Any parent of a new reader knows that sometimes it takes a little searching to find that magic “way” our children really “GET” our language’s highly illogical and very troublesome SIGHT WORDS.
A friend of mine posted something tonight on her Facebook Page that made many of us marvel at a new way to make learning Sight Words in the First Grade fun for our 6 year olds!
It was a worksheet that included an optional task to
Dip a Q-Tip into Bleach and to write the word
on construction paper (with a parent’s help.)
My friend posted it as a homework assignment slightly beyond her creative comfort zone.
It should NOT be lost on anyone reading the homework sheet that the homework specified that a parent needs to help if they do that one.
This is a good thing.
Because my bottle of bleach says to keep out of reach of children (and to read the back panel for even more precautionary statements beyond the All Caps Warnings on the front.)
But on a high note, THIS bottle of bleach DOES NOT contain any phosphorous!
PHWEW ON THAT ONE!
Anyway, we all had a good chuckle.
My friend’s son’s teacher does get an “I” for Initiative, a “C” for Creativity and a small”t” for Toxicity for sending home the worksheet.

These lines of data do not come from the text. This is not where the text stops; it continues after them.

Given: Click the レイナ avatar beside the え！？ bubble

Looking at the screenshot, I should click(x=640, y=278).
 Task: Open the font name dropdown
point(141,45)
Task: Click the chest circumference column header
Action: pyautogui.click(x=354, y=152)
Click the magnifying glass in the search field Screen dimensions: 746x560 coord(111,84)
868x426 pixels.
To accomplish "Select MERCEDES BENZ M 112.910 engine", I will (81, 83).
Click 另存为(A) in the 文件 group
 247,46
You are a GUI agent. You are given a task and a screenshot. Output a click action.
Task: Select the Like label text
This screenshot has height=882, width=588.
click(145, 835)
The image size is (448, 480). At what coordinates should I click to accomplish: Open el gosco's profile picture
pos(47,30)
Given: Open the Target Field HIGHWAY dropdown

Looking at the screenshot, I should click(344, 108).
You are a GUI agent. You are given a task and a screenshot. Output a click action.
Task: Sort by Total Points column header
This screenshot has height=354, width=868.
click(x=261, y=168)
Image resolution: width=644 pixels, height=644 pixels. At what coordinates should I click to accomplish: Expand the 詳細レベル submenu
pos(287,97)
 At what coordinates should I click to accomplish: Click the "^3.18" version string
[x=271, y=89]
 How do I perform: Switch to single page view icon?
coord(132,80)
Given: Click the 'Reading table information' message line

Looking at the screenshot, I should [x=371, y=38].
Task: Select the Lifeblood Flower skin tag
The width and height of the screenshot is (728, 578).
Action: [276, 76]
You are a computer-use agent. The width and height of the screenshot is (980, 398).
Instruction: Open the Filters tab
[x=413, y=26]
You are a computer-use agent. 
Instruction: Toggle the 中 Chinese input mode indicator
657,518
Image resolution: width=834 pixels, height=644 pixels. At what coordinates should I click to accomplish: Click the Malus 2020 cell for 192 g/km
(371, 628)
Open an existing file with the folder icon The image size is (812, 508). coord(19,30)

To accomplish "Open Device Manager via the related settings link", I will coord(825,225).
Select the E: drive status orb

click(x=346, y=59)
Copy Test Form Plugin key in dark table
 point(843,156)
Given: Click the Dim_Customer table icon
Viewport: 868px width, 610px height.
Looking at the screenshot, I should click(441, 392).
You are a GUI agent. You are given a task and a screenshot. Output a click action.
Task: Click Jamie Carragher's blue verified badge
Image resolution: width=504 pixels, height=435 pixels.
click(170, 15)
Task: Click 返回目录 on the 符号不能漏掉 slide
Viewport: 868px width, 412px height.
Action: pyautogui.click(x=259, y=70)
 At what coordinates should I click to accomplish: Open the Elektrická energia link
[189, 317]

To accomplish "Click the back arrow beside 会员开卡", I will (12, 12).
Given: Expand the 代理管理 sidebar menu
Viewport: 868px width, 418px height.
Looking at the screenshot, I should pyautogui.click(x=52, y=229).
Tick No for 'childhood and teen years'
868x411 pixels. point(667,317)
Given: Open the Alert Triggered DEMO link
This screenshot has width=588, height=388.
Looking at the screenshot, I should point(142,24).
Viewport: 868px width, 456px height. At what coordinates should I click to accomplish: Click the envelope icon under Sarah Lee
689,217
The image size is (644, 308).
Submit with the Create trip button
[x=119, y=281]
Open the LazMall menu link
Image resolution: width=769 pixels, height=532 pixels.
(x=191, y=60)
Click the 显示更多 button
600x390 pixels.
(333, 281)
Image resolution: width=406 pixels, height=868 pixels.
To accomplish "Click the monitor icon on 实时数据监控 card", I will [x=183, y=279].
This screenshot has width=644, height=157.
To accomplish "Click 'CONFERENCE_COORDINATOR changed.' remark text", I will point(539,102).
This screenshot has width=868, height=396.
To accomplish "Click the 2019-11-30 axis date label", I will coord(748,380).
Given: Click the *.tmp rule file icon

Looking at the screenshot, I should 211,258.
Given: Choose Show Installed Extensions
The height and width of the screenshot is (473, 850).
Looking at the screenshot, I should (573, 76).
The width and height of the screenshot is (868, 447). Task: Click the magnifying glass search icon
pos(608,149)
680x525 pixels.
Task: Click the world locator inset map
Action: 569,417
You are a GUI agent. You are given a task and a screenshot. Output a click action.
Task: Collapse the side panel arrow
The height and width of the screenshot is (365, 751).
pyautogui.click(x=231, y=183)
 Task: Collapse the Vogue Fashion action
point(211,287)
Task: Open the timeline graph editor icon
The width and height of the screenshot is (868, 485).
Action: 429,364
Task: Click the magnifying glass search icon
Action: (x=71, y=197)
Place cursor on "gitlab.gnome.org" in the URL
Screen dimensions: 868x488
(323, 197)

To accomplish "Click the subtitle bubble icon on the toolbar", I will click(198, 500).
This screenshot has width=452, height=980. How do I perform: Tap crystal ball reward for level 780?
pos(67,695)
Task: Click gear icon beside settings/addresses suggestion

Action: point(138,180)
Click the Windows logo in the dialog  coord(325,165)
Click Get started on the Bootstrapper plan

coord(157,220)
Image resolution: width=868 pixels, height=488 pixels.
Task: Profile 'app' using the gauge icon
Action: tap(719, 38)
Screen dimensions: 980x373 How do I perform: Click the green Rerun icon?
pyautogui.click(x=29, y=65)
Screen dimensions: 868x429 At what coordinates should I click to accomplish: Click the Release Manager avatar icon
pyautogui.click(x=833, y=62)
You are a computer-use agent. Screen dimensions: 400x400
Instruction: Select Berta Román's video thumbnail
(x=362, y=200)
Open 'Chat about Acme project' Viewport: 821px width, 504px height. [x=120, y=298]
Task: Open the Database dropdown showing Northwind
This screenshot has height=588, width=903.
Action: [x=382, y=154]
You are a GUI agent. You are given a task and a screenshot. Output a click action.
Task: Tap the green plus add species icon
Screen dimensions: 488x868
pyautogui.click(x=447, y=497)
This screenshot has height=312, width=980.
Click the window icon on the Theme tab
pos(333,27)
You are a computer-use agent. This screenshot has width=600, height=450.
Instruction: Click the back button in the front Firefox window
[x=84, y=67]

I have no idea what my friend sent in or if she even initialed that little task block.
I recommended that she substitute paint or pudding or anything that does not require Poison Control’s intervention to complete the assignment, or that might require gloves to handle.
But, I made this sign for her.
Too bad she lives in Maryland.
I can’t even overnight it in time.
If you want to read more funny stuff about the trials of early elementary homework, my friend, Bridget, who writes the hilarious blog Twinisms has started a virtual series about First Grade Homework now that her twin boys are bringing it home.
She hasn’t actually called it a series, but there’s a lot to cover.
I kind of wish she got this assignment (times two for her twins).
That would have been FUNNY, whether it was written in bleach, battery acid, turpentine, or Drano.
If we ever get a homework assignment like that, we’ll probably just substitute ketchup or mustard for any flesh-dissolving poisons the worksheet calls for.
And, then we’ll initial the little box.